CHECK YOUR UNDERSTANDING:
1. Write out the passage of the 911 committee article starting at "Why is the fire" and ending at "the South Bronx.".
2. Name every person the 911 committee article identifies by full name.
3. Please proceed with the 911 committee article, picking up after its final sentence.

SUPPLIED TEXT:

++++

In an inauspiciously timed move that could affect the city’s handling of medical emergencies, a committee that has long overseen the 911 system was recently suspended for an indefinite period.
At a November 18 meeting, the medical director of the city’s Emergency Medical Services, Lorraine Giordano (who has since announced she will be stepping down from that position), told the New York City Regional 911 Ambulance Destination Advisory Committee that it could no longer hold meetings with the sanction of the fire department. Though the fire department, which oversees EMS, denies responsibility for the shutdown, spokesman David Billig acknowledges that committee meetings have been “postponed” with none scheduled in the foreseeable future.
The committee, which is made up of local hospital administrators, doctors, and nurses, has an 18-year history of creating emergency guidelines and beefing up less stringent requirements set by the state. Its emergency department standards call for hospitals to have a higher number of nurses and physicians than the state mandates, for example, and require that emergency physicians be board-certified, while the state does not. The latest version of the group’s 911 emergency department standards were scheduled to go into effect on January 1, but the committee now lacks the authority to enforce these rules.
Why is the fire department coming down on the watchdog committee now, even as concerns about terrorism and medical mistakes run high? Some claim the suspension is the result of mounting tensions between the city and the committee, which reached a boiling point over an incident at Lincoln Hospital, a beleaguered public facility in the South Bronx.
About a year and a half ago, that hospital—which was undergoing major changes as the result of its relatively new affiliation with the nearby St. Barnabas Hospital—had fired several trauma surgeons. “There was a question of whether [the hospital] could meet trauma standards” is how Mark Henry, medical director of the state EMS program, remembers the period of inadequate staffing.

++++

INFORMATION:
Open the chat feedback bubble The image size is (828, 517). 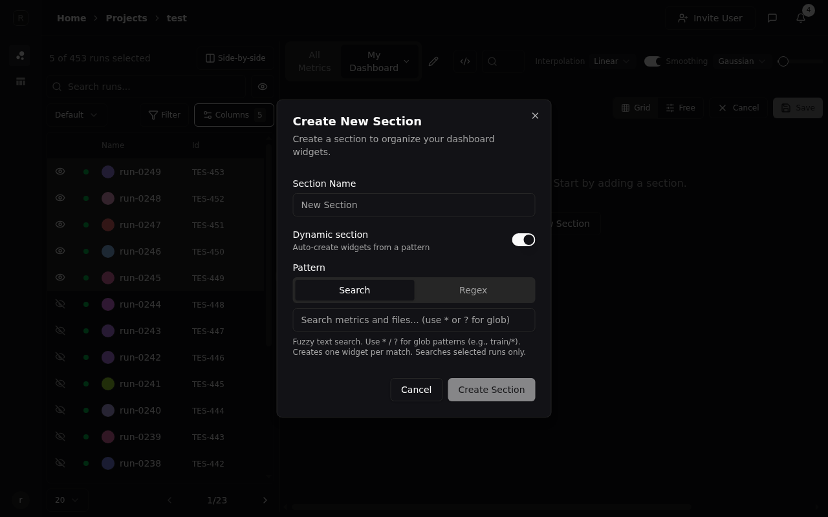pyautogui.click(x=772, y=17)
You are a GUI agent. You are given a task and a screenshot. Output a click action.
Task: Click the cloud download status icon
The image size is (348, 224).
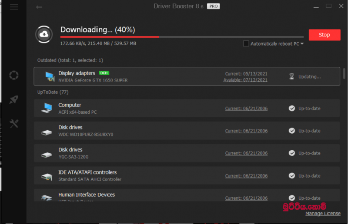pos(45,35)
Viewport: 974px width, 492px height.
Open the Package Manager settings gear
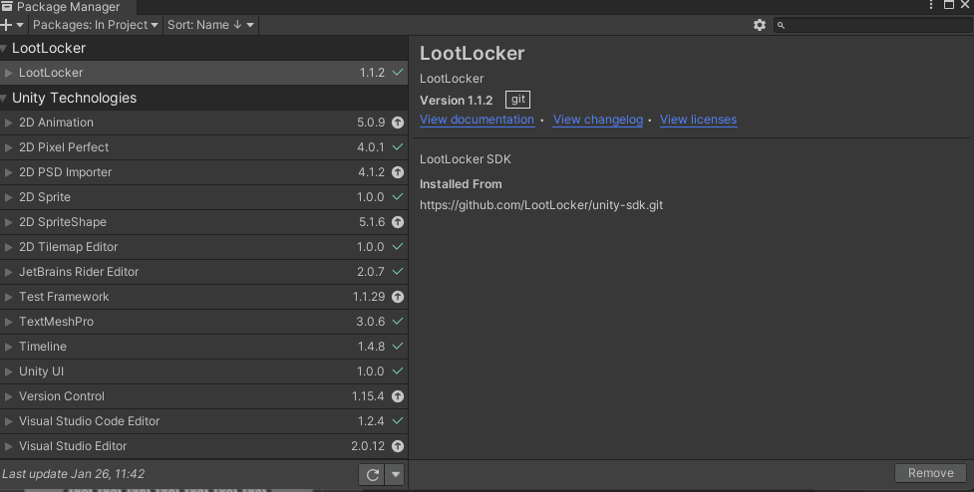pos(760,25)
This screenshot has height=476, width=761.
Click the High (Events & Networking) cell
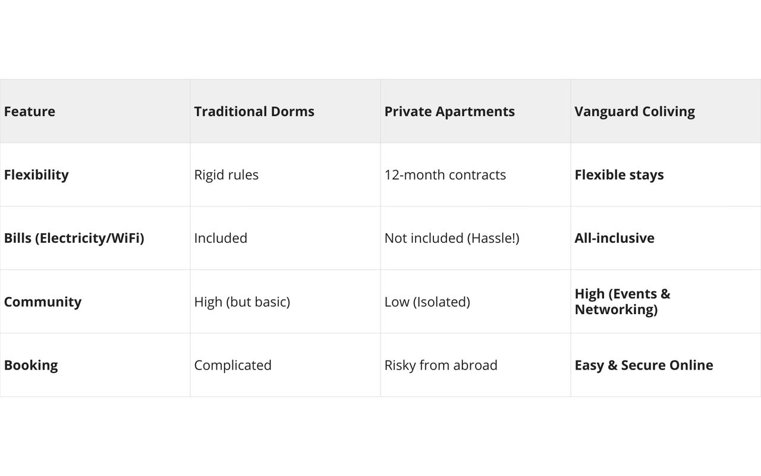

++++

RESPONSES:
1.
Why is the fire department coming down on the watchdog committee now, even as concerns about terrorism and medical mistakes run high? Some claim the suspension is the result of mounting tensions between the city and the committee, which reached a boiling point over an incident at Lincoln Hospital, a beleaguered public facility in the South Bronx.

2.
Lorraine Giordano
David Billig
Mark Henry

3.
In response, the committee sent a letter to the hospital saying it would ask 911 to suspend emergency deliveries to Lincoln if the situation wasn’t corrected. Health and Hospitals Corporation spokesperson Jane Zimmerman says ambulances were briefly diverted from the hospital, while members of the committee say service was never interrupted.
What all seem to agree on is that the incident spurred the city to question the role of the committee, which HHC’s Zimmerman refers to as “a self-serving group who overstepped their authority” during the Lincoln episode.
“The city was upset because they thought due process wasn’t followed,” says Henry.
Some on the committee see larger financial motives behind the move, however. “We cost the city money,” says one member who asked to remain nameless. Or, as another committee member puts it, “This is about who’s going to be in control of the health system. Administrators are telling the doctors, ‘Sit down and shut up.’ They just want the bean counters in charge,” he says, adding, “If the clinicians can’t say this is how we need to take care of the patients, who’s going to do it?”
According to the fire department’s Billig, however, the suspension of the group’s activities—which he says may be temporary—is due to a technical matter. Billig says the shift of responsibility for EMS from the Health and Hospitals Corporation to the fire department created new concerns over legal liability. He wouldn’t say why the committee’s activities are being suspended now, while responsibility for EMS changed hands back in 1996.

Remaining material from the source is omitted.